-- Exercise input follows --
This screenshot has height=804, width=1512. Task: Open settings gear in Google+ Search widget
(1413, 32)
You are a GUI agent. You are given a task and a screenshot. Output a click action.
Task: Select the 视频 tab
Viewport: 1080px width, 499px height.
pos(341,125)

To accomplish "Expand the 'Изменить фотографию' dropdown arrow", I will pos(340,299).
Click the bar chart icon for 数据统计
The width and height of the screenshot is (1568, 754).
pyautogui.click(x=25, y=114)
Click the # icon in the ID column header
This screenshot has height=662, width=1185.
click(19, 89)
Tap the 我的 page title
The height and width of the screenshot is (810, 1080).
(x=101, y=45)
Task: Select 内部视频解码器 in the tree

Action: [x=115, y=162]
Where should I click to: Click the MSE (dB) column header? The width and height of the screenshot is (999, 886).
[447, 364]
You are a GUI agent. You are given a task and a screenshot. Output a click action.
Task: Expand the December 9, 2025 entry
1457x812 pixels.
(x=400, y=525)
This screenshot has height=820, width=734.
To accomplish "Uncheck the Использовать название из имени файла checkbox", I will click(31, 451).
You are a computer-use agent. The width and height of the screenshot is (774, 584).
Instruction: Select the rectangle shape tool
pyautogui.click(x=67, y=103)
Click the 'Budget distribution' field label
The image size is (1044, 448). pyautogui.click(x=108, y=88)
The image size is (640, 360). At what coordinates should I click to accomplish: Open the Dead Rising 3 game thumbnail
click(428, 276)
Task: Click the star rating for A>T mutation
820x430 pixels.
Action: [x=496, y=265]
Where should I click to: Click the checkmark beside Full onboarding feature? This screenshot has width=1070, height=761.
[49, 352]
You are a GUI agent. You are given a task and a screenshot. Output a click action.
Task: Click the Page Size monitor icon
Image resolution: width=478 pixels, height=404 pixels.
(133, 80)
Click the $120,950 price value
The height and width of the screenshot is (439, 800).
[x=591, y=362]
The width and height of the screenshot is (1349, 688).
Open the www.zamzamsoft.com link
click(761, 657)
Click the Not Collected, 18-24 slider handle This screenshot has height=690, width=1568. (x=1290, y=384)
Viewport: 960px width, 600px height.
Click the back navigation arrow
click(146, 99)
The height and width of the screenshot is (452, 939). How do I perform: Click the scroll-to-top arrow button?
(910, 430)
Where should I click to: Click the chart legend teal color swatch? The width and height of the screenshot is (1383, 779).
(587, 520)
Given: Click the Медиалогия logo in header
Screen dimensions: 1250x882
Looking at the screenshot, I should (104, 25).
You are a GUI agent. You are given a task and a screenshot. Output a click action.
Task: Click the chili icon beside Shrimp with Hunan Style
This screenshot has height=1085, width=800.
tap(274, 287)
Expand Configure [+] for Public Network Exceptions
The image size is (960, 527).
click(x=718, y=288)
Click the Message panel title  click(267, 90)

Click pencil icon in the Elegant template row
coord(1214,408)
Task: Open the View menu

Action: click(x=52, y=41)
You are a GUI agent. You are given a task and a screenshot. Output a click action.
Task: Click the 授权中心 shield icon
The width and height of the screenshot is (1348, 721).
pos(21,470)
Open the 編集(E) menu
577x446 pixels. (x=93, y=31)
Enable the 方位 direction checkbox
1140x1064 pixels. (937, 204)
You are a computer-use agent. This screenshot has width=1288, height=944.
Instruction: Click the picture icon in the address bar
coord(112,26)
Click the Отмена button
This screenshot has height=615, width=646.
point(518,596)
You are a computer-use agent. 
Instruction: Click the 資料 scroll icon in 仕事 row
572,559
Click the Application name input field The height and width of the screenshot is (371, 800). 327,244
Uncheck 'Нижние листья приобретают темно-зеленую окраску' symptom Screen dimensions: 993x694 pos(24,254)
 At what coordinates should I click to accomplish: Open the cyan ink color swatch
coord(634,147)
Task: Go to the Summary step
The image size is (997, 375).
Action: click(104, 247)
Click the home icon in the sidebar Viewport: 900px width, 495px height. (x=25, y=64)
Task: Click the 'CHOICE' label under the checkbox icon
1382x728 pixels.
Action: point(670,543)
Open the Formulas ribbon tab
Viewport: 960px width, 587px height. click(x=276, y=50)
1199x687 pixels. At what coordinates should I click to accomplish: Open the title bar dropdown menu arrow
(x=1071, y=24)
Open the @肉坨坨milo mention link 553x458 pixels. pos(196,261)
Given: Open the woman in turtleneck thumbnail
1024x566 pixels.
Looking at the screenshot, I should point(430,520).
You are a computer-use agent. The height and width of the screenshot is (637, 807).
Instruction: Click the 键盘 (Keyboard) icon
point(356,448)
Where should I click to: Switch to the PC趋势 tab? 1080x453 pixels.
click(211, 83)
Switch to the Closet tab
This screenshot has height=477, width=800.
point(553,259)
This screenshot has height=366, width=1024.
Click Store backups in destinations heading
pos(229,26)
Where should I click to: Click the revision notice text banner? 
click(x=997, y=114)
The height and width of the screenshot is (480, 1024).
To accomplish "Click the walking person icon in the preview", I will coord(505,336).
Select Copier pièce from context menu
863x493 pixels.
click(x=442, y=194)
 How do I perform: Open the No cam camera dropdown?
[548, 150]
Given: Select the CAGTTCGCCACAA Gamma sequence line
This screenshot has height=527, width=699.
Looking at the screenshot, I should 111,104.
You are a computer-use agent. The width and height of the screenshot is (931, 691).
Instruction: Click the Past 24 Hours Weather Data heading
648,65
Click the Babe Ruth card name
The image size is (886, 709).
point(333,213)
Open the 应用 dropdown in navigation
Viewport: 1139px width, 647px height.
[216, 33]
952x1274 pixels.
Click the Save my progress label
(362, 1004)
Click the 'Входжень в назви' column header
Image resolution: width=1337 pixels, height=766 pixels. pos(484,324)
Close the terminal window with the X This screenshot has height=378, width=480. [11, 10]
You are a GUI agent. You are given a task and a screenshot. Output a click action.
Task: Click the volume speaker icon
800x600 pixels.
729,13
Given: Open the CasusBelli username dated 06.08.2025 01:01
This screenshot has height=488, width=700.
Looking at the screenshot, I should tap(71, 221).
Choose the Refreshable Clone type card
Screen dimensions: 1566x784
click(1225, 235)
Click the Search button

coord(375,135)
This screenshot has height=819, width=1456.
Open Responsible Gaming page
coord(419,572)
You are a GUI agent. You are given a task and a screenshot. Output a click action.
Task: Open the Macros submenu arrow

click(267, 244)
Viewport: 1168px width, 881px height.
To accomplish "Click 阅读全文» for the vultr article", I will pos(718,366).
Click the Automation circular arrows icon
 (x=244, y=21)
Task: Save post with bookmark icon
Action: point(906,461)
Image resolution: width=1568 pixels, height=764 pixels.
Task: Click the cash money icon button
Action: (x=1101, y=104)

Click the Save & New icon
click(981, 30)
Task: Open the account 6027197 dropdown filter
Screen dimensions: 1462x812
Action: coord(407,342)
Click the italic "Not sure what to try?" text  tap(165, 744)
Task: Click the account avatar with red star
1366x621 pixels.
-- Exercise input concluded --
◆ **Assigned task**: Write each entry out again, exactly as it reads above.

◆ **Written response**:
This screenshot has height=804, width=1512. Task: Open settings gear in Google+ Search widget
(1413, 32)
You are a GUI agent. You are given a task and a screenshot. Output a click action.
Task: Select the 视频 tab
Viewport: 1080px width, 499px height.
pos(341,125)

To accomplish "Expand the 'Изменить фотографию' dropdown arrow", I will pos(340,299).
Click the bar chart icon for 数据统计
The width and height of the screenshot is (1568, 754).
pyautogui.click(x=25, y=114)
Click the # icon in the ID column header
This screenshot has height=662, width=1185.
click(19, 89)
Tap the 我的 page title
The height and width of the screenshot is (810, 1080).
(x=101, y=45)
Task: Select 内部视频解码器 in the tree

Action: [x=115, y=162]
Where should I click to: Click the MSE (dB) column header? The width and height of the screenshot is (999, 886).
[447, 364]
You are a GUI agent. You are given a task and a screenshot. Output a click action.
Task: Expand the December 9, 2025 entry
1457x812 pixels.
(x=400, y=525)
This screenshot has height=820, width=734.
To accomplish "Uncheck the Использовать название из имени файла checkbox", I will click(31, 451).
You are a computer-use agent. The width and height of the screenshot is (774, 584).
Instruction: Select the rectangle shape tool
pyautogui.click(x=67, y=103)
Click the 'Budget distribution' field label
The image size is (1044, 448). pyautogui.click(x=108, y=88)
The image size is (640, 360). At what coordinates should I click to accomplish: Open the Dead Rising 3 game thumbnail
click(428, 276)
Task: Click the star rating for A>T mutation
820x430 pixels.
Action: [x=496, y=265]
Where should I click to: Click the checkmark beside Full onboarding feature? This screenshot has width=1070, height=761.
[49, 352]
You are a GUI agent. You are given a task and a screenshot. Output a click action.
Task: Click the Page Size monitor icon
Image resolution: width=478 pixels, height=404 pixels.
(133, 80)
Click the $120,950 price value
The height and width of the screenshot is (439, 800).
[x=591, y=362]
The width and height of the screenshot is (1349, 688).
Open the www.zamzamsoft.com link
click(761, 657)
Click the Not Collected, 18-24 slider handle This screenshot has height=690, width=1568. (x=1290, y=384)
Viewport: 960px width, 600px height.
Click the back navigation arrow
click(146, 99)
The height and width of the screenshot is (452, 939). How do I perform: Click the scroll-to-top arrow button?
(910, 430)
Where should I click to: Click the chart legend teal color swatch? The width and height of the screenshot is (1383, 779).
(587, 520)
Given: Click the Медиалогия logo in header
Screen dimensions: 1250x882
Looking at the screenshot, I should (104, 25).
You are a GUI agent. You are given a task and a screenshot. Output a click action.
Task: Click the chili icon beside Shrimp with Hunan Style
This screenshot has height=1085, width=800.
tap(274, 287)
Expand Configure [+] for Public Network Exceptions
The image size is (960, 527).
click(x=718, y=288)
Click the Message panel title  click(267, 90)

Click pencil icon in the Elegant template row
coord(1214,408)
Task: Open the View menu

Action: click(x=52, y=41)
You are a GUI agent. You are given a task and a screenshot. Output a click action.
Task: Click the 授权中心 shield icon
The width and height of the screenshot is (1348, 721).
pos(21,470)
Open the 編集(E) menu
577x446 pixels. (x=93, y=31)
Enable the 方位 direction checkbox
1140x1064 pixels. (937, 204)
You are a computer-use agent. This screenshot has width=1288, height=944.
Instruction: Click the picture icon in the address bar
coord(112,26)
Click the Отмена button
This screenshot has height=615, width=646.
point(518,596)
You are a computer-use agent. 
Instruction: Click the 資料 scroll icon in 仕事 row
572,559
Click the Application name input field The height and width of the screenshot is (371, 800). 327,244
Uncheck 'Нижние листья приобретают темно-зеленую окраску' symptom Screen dimensions: 993x694 pos(24,254)
 At what coordinates should I click to accomplish: Open the cyan ink color swatch
coord(634,147)
Task: Go to the Summary step
The image size is (997, 375).
Action: click(104, 247)
Click the home icon in the sidebar Viewport: 900px width, 495px height. (x=25, y=64)
Task: Click the 'CHOICE' label under the checkbox icon
1382x728 pixels.
Action: point(670,543)
Open the Formulas ribbon tab
Viewport: 960px width, 587px height. click(x=276, y=50)
1199x687 pixels. At what coordinates should I click to accomplish: Open the title bar dropdown menu arrow
(x=1071, y=24)
Open the @肉坨坨milo mention link 553x458 pixels. pos(196,261)
Given: Open the woman in turtleneck thumbnail
1024x566 pixels.
Looking at the screenshot, I should point(430,520).
You are a computer-use agent. The height and width of the screenshot is (637, 807).
Instruction: Click the 键盘 (Keyboard) icon
point(356,448)
Where should I click to: Switch to the PC趋势 tab? 1080x453 pixels.
click(211, 83)
Switch to the Closet tab
This screenshot has height=477, width=800.
point(553,259)
This screenshot has height=366, width=1024.
Click Store backups in destinations heading
pos(229,26)
Where should I click to: Click the revision notice text banner? 
click(x=997, y=114)
The height and width of the screenshot is (480, 1024).
To accomplish "Click the walking person icon in the preview", I will coord(505,336).
Select Copier pièce from context menu
863x493 pixels.
click(x=442, y=194)
 How do I perform: Open the No cam camera dropdown?
[548, 150]
Given: Select the CAGTTCGCCACAA Gamma sequence line
This screenshot has height=527, width=699.
Looking at the screenshot, I should 111,104.
You are a computer-use agent. The width and height of the screenshot is (931, 691).
Instruction: Click the Past 24 Hours Weather Data heading
648,65
Click the Babe Ruth card name
The image size is (886, 709).
point(333,213)
Open the 应用 dropdown in navigation
Viewport: 1139px width, 647px height.
[216, 33]
952x1274 pixels.
Click the Save my progress label
(362, 1004)
Click the 'Входжень в назви' column header
Image resolution: width=1337 pixels, height=766 pixels. pos(484,324)
Close the terminal window with the X This screenshot has height=378, width=480. [11, 10]
You are a GUI agent. You are given a task and a screenshot. Output a click action.
Task: Click the volume speaker icon
800x600 pixels.
729,13
Given: Open the CasusBelli username dated 06.08.2025 01:01
This screenshot has height=488, width=700.
Looking at the screenshot, I should tap(71, 221).
Choose the Refreshable Clone type card
Screen dimensions: 1566x784
click(1225, 235)
Click the Search button

coord(375,135)
This screenshot has height=819, width=1456.
Open Responsible Gaming page
coord(419,572)
You are a GUI agent. You are given a task and a screenshot. Output a click action.
Task: Open the Macros submenu arrow

click(267, 244)
Viewport: 1168px width, 881px height.
To accomplish "Click 阅读全文» for the vultr article", I will pos(718,366).
Click the Automation circular arrows icon
 (x=244, y=21)
Task: Save post with bookmark icon
Action: point(906,461)
Image resolution: width=1568 pixels, height=764 pixels.
Task: Click the cash money icon button
Action: (x=1101, y=104)

Click the Save & New icon
click(981, 30)
Task: Open the account 6027197 dropdown filter
Screen dimensions: 1462x812
Action: coord(407,342)
Click the italic "Not sure what to try?" text  tap(165, 744)
Task: Click the account avatar with red star
1366x621 pixels.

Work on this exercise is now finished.